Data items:
········

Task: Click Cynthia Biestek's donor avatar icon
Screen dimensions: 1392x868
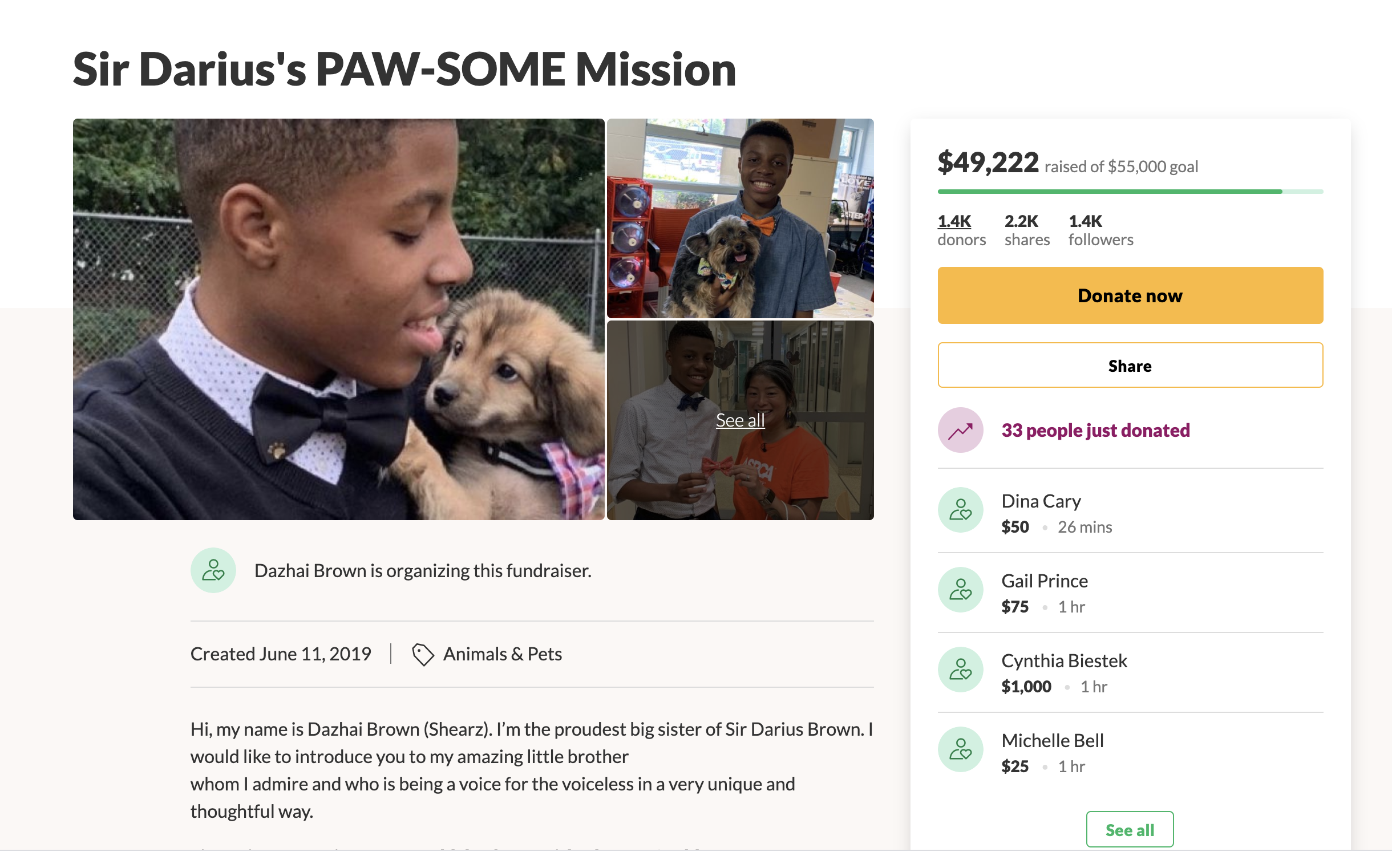Action: click(x=960, y=670)
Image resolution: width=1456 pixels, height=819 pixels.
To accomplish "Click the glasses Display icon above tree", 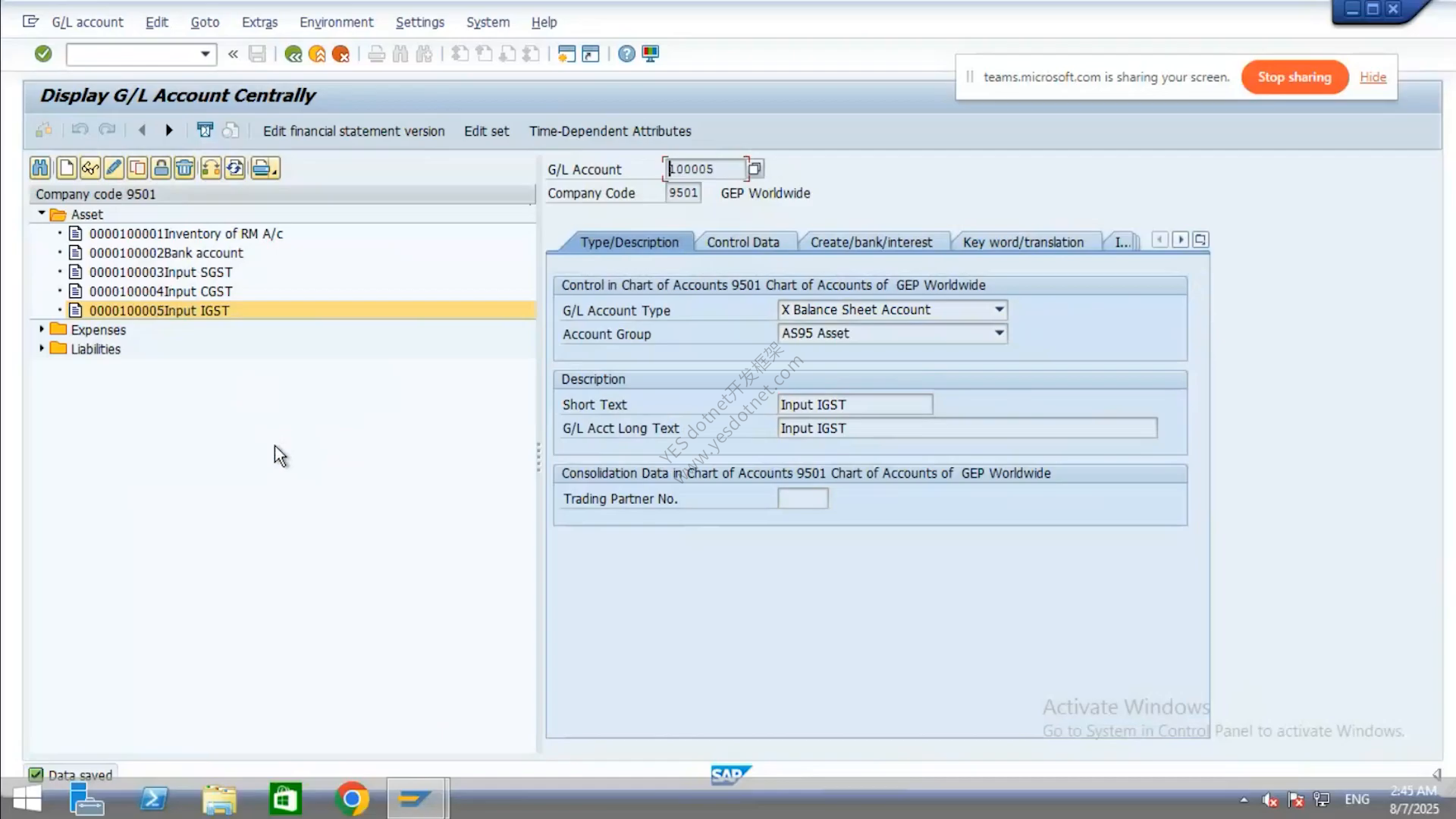I will pyautogui.click(x=89, y=168).
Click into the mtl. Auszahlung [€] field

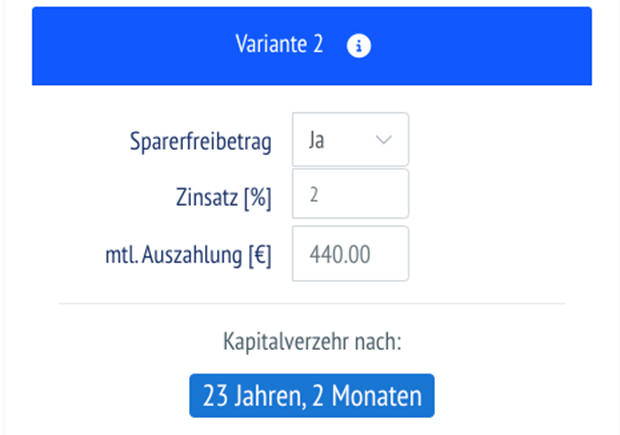pyautogui.click(x=350, y=254)
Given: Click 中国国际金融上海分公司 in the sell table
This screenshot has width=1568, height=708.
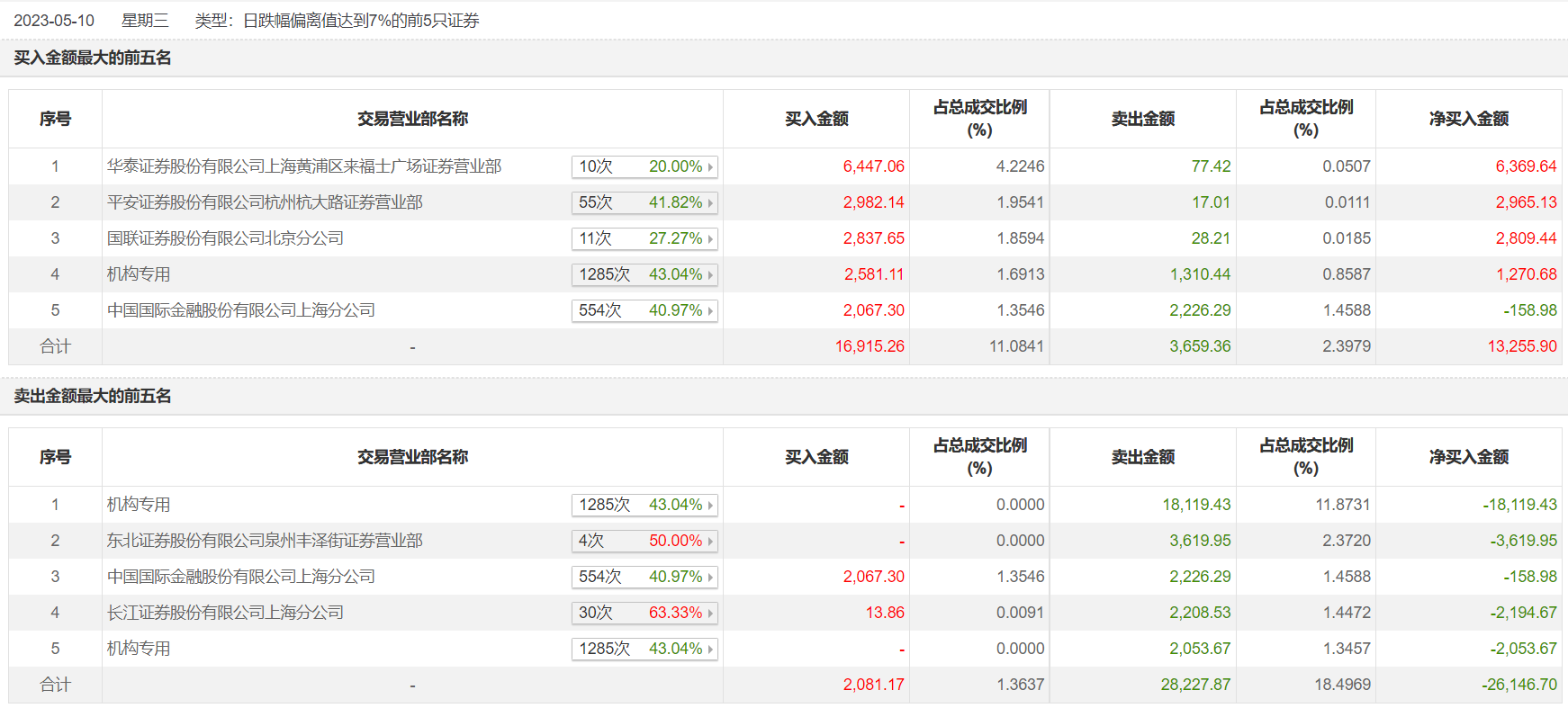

········

◆ Try it
Wherever the word "height" appears in a line of the data above, copy that line.

◆ Response below
Image resolution: width=1456 pixels, height=819 pixels.
This screenshot has width=1568, height=708.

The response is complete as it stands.